Par un emprunt obligataire, le Sénégal a mobilisé plus de 450 milliards de FCfa. Le record parmi les trois opérations de cette année 2025. Il s’agit d’une émission à des taux intéressants, dans un contexte particulier, qui ouvre des perspectives, selon le spécialiste en intelligence économique, Ciré Gaydel Lô.
L’Appel public à l’épargne du Sénégal s’est soldé par un franc succès. Sur un objectif de 300 milliards de FCfa, plus de 450 milliards de FCfa, ont été mobilisés. Pour le spécialiste en intelligence économique, Ciré Gaydel Lô, il s’agit d’un record d’une couverture de 150%, à un moment stratégique où le pays négocie avec le Fmi et fait face à une dégradation de sa notation par Moody’s. « Le 10 octobre 2025, l’agence Moody’s dégradait la note souveraine du Sénégal de B3 à Caa1, une notation qui place notre pays dans la catégorie des emprunteurs à haut risque. Quelques jours plus tard, alors que s’ouvrent les négociations formelles avec le Fmi lors des Assemblées annuelles prévues en mi-octobre, nous découvrons le succès retentissant de notre troisième Appel public à l’épargne (Ape 3) », a constaté le spécialiste.
Pour lui, cette séquence n’a rien d’accidentel, puisqu’elle illustre une « transformation profonde de la posture économique sénégalaise », passant d’une logique de dépendance à une stratégie d’autonomisation progressive. « Le message est clair : le Sénégal dispose désormais d’alternatives crédibles aux financements conditionnels traditionnels », indique Ciré Lô Gaydel. Pour lui, les taux d’intérêt varient entre 6,40% et 6,95%, selon la maturité des obligations, qui s’échelonne de 3 à 10 ans. Si ces taux sont certes supérieurs à ceux pratiqués par le Fmi (généralement entre 2% et 4%), ils intègrent, d’après lui, un « prémium de souveraineté ». À l’en croire, l’opération a mobilisé trois catégories d’investisseurs. Il s’agit des institutions financières régionales (banques, compagnies d’assurance, fonds de pension de l’Uemoa), des investisseurs institutionnels internationaux et de la diaspora sénégalaise qui a répondu massivement à cet appel patriotique.

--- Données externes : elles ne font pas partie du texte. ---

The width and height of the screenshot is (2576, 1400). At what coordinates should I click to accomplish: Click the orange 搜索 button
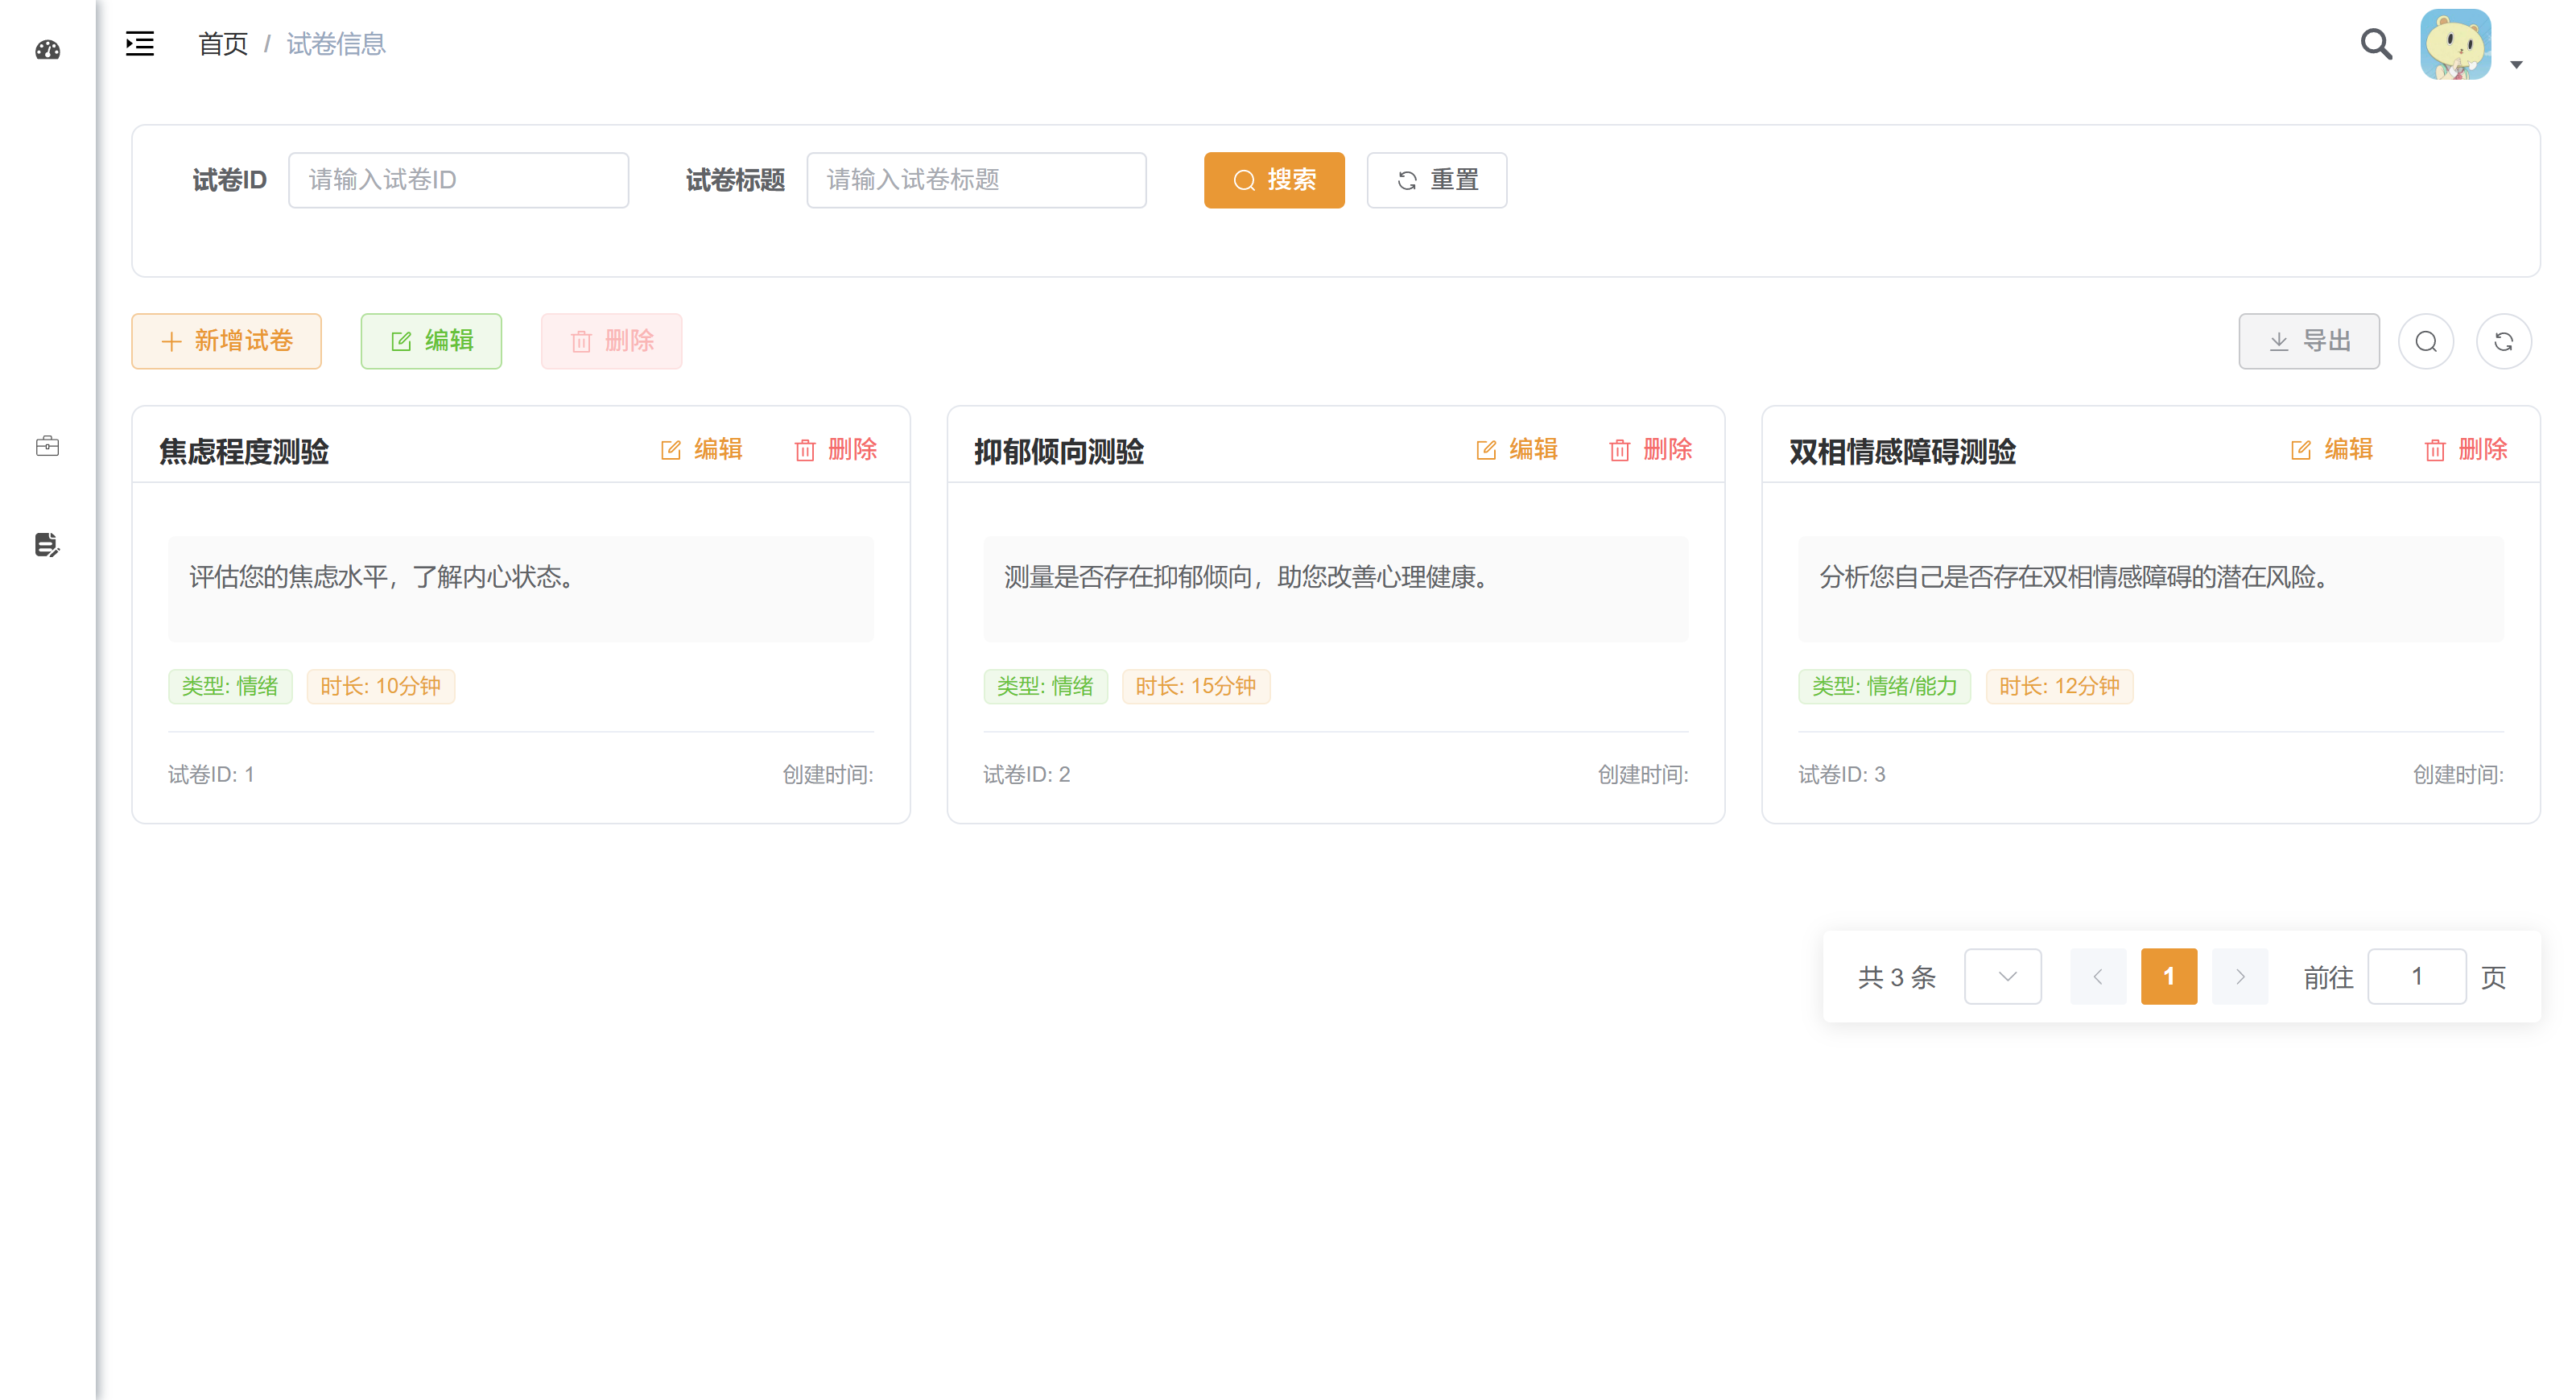[x=1274, y=180]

Dans un contexte de dialogue avec le Fmi, il estime que le succès de l’Ape 3 transforme radicalement l’équation de ces négociations. « Le Sénégal n’est plus un demandeur contraint, acceptant des conditionnalités faute d’alternative. Il devient un partenaire disposant d’options, capable de négocier d’égal à égal ou même de différer un accord jugé insuffisamment avantageux », renseigne Ciré Lô Gaydel.
En outre, il estime que le fait que les investisseurs institutionnels, disposant de leurs propres équipes d’analyse, aient massivement souscrit à l’émission sénégalaise, malgré la notation Caa1, suppose que le marché accorde plus de crédit aux fondamentaux réels qu’aux évaluations des agences. Le succès de cette émission, ajoute l’expert, démontre la capacité de l’Union économique et monétaire ouest-africaine (Uemoa) à financer ses propres membres. Le marché financier régional gagne en profondeur et en liquidité, réduisant progressivement la dépendance aux marchés internationaux.